*Directions*
Lay out all of the records below as a Markdown table with two columns, Row and Line. Put one line per row, numbered in order, and leave out blank lines.

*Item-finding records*
-*-*-
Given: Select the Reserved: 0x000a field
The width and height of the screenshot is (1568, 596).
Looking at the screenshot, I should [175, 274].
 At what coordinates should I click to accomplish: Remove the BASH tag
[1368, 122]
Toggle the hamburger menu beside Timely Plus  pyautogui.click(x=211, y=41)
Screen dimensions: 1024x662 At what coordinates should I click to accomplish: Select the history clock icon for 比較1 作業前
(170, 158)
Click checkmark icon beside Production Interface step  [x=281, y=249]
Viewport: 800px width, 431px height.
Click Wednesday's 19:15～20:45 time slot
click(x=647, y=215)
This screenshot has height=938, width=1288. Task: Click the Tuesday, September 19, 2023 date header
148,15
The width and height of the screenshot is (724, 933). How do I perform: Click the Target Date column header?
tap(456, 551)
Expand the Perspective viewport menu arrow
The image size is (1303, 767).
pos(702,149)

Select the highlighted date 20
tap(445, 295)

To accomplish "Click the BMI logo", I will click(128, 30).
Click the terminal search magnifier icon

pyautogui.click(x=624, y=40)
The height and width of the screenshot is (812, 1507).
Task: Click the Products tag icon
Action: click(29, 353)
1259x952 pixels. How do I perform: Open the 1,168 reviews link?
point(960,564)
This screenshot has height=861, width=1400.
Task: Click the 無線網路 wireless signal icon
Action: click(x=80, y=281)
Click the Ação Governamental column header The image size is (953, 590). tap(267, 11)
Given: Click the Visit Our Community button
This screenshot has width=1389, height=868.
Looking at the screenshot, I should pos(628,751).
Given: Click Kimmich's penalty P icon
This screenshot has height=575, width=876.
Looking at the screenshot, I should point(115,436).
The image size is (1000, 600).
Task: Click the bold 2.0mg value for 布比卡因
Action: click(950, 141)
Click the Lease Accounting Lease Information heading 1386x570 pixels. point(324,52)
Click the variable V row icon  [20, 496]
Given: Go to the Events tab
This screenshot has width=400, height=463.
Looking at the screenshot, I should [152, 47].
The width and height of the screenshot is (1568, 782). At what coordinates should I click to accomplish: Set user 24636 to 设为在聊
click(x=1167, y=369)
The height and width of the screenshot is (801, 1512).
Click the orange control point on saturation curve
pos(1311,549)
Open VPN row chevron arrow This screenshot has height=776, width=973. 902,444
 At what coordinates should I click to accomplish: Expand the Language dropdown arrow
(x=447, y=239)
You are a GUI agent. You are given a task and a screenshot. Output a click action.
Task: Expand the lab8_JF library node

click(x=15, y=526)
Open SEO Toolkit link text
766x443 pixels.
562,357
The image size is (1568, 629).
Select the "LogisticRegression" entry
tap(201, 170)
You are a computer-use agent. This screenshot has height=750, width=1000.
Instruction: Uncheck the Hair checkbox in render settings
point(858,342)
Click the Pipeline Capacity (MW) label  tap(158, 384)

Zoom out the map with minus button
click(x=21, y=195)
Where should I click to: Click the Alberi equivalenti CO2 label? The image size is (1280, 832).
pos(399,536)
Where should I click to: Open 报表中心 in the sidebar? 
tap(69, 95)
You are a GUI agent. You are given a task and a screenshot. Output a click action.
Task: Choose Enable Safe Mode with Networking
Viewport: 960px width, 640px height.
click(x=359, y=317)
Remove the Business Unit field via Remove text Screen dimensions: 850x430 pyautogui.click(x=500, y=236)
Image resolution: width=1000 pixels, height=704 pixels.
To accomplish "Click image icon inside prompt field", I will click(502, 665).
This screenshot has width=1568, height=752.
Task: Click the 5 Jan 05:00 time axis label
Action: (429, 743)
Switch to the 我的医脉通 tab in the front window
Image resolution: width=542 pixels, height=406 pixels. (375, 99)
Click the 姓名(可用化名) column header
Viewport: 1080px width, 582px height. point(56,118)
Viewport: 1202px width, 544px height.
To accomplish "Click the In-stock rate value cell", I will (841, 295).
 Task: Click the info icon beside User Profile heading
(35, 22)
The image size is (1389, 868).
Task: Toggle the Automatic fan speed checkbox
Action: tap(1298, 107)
-*-*-
*Answer to the exercise*
| Row | Line |
|---|---|
| 1 | Given: Select the Reserved: 0x000a field |
| 2 | The width and height of the screenshot is (1568, 596). |
| 3 | Looking at the screenshot, I should [175, 274]. |
| 4 |  At what coordinates should I click to accomplish: Remove the BASH tag |
| 5 | [1368, 122] |
| 6 | Toggle the hamburger menu beside Timely Plus  pyautogui.click(x=211, y=41) |
| 7 | Screen dimensions: 1024x662 At what coordinates should I click to accomplish: Select the history clock icon for 比較1 作業前 |
| 8 | (170, 158) |
| 9 | Click checkmark icon beside Production Interface step  [x=281, y=249] |
| 10 | Viewport: 800px width, 431px height. |
| 11 | Click Wednesday's 19:15～20:45 time slot |
| 12 | click(x=647, y=215) |
| 13 | This screenshot has height=938, width=1288. Task: Click the Tuesday, September 19, 2023 date header |
| 14 | 148,15 |
| 15 | The width and height of the screenshot is (724, 933). How do I perform: Click the Target Date column header? |
| 16 | tap(456, 551) |
| 17 | Expand the Perspective viewport menu arrow |
| 18 | The image size is (1303, 767). |
| 19 | pos(702,149) |
| 20 | Select the highlighted date 20 |
| 21 | tap(445, 295) |
| 22 | To accomplish "Click the BMI logo", I will click(128, 30). |
| 23 | Click the terminal search magnifier icon |
| 24 | pyautogui.click(x=624, y=40) |
| 25 | The height and width of the screenshot is (812, 1507). |
| 26 | Task: Click the Products tag icon |
| 27 | Action: click(29, 353) |
| 28 | 1259x952 pixels. How do I perform: Open the 1,168 reviews link? |
| 29 | point(960,564) |
| 30 | This screenshot has height=861, width=1400. |
| 31 | Task: Click the 無線網路 wireless signal icon |
| 32 | Action: click(x=80, y=281) |
| 33 | Click the Ação Governamental column header The image size is (953, 590). tap(267, 11) |
| 34 | Given: Click the Visit Our Community button |
| 35 | This screenshot has width=1389, height=868. |
| 36 | Looking at the screenshot, I should pos(628,751). |
| 37 | Given: Click Kimmich's penalty P icon |
| 38 | This screenshot has height=575, width=876. |
| 39 | Looking at the screenshot, I should point(115,436). |
| 40 | The image size is (1000, 600). |
| 41 | Task: Click the bold 2.0mg value for 布比卡因 |
| 42 | Action: click(950, 141) |
| 43 | Click the Lease Accounting Lease Information heading 1386x570 pixels. point(324,52) |
| 44 | Click the variable V row icon  [20, 496] |
| 45 | Given: Go to the Events tab |
| 46 | This screenshot has width=400, height=463. |
| 47 | Looking at the screenshot, I should [152, 47]. |
| 48 | The width and height of the screenshot is (1568, 782). At what coordinates should I click to accomplish: Set user 24636 to 设为在聊 |
| 49 | click(x=1167, y=369) |
| 50 | The height and width of the screenshot is (801, 1512). |
| 51 | Click the orange control point on saturation curve |
| 52 | pos(1311,549) |
| 53 | Open VPN row chevron arrow This screenshot has height=776, width=973. 902,444 |
| 54 |  At what coordinates should I click to accomplish: Expand the Language dropdown arrow |
| 55 | (x=447, y=239) |
| 56 | You are a GUI agent. You are given a task and a screenshot. Output a click action. |
| 57 | Task: Expand the lab8_JF library node |
| 58 | click(x=15, y=526) |
| 59 | Open SEO Toolkit link text |
| 60 | 766x443 pixels. |
| 61 | 562,357 |
| 62 | The image size is (1568, 629). |
| 63 | Select the "LogisticRegression" entry |
| 64 | tap(201, 170) |
| 65 | You are a computer-use agent. This screenshot has height=750, width=1000. |
| 66 | Instruction: Uncheck the Hair checkbox in render settings |
| 67 | point(858,342) |
| 68 | Click the Pipeline Capacity (MW) label  tap(158, 384) |
| 69 | Zoom out the map with minus button |
| 70 | click(x=21, y=195) |
| 71 | Where should I click to: Click the Alberi equivalenti CO2 label? The image size is (1280, 832). |
| 72 | pos(399,536) |
| 73 | Where should I click to: Open 报表中心 in the sidebar?  |
| 74 | tap(69, 95) |
| 75 | You are a GUI agent. You are given a task and a screenshot. Output a click action. |
| 76 | Task: Choose Enable Safe Mode with Networking |
| 77 | Viewport: 960px width, 640px height. |
| 78 | click(x=359, y=317) |
| 79 | Remove the Business Unit field via Remove text Screen dimensions: 850x430 pyautogui.click(x=500, y=236) |
| 80 | Image resolution: width=1000 pixels, height=704 pixels. |
| 81 | To accomplish "Click image icon inside prompt field", I will click(502, 665). |
| 82 | This screenshot has width=1568, height=752. |
| 83 | Task: Click the 5 Jan 05:00 time axis label |
| 84 | Action: (429, 743) |
| 85 | Switch to the 我的医脉通 tab in the front window |
| 86 | Image resolution: width=542 pixels, height=406 pixels. (375, 99) |
| 87 | Click the 姓名(可用化名) column header |
| 88 | Viewport: 1080px width, 582px height. point(56,118) |
| 89 | Viewport: 1202px width, 544px height. |
| 90 | To accomplish "Click the In-stock rate value cell", I will (841, 295). |
| 91 |  Task: Click the info icon beside User Profile heading |
| 92 | (35, 22) |
| 93 | The image size is (1389, 868). |
| 94 | Task: Toggle the Automatic fan speed checkbox |
| 95 | Action: tap(1298, 107) |